Exercise brief: Work through the records that follow and return each line containing the word "will".

============================================================

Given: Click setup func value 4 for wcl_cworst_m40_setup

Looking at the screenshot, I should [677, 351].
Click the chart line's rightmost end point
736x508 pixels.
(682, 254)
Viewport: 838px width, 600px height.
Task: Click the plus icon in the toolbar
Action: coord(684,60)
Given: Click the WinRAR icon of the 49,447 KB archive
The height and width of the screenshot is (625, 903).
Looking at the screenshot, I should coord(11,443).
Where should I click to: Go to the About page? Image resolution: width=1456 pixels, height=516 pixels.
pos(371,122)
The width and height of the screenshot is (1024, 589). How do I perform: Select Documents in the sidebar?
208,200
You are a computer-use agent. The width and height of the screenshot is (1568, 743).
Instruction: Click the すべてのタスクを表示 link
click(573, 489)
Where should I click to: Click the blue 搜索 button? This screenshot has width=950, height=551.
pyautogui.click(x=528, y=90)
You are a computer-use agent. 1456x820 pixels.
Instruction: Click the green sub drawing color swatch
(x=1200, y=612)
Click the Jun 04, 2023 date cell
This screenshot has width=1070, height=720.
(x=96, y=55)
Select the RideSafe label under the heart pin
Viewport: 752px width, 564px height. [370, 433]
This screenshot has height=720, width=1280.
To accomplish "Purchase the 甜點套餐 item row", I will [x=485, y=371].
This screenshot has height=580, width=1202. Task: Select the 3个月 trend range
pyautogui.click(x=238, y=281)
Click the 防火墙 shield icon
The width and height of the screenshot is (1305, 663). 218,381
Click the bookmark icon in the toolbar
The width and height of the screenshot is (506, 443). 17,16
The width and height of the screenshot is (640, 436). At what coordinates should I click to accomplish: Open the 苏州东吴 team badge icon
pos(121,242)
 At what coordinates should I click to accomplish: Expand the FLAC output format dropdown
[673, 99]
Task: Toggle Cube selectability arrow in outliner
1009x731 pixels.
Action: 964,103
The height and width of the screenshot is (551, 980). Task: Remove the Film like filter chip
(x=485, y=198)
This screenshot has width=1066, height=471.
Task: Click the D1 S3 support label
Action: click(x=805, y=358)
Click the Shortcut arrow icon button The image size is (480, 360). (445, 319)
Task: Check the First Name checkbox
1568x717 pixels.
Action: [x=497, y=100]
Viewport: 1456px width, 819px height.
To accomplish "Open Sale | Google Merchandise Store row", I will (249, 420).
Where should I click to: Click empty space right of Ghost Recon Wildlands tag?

============================================================

Completed task:
To accomplish "Purchase the 甜點套餐 item row", I will [x=485, y=371].
To accomplish "Open Sale | Google Merchandise Store row", I will (249, 420).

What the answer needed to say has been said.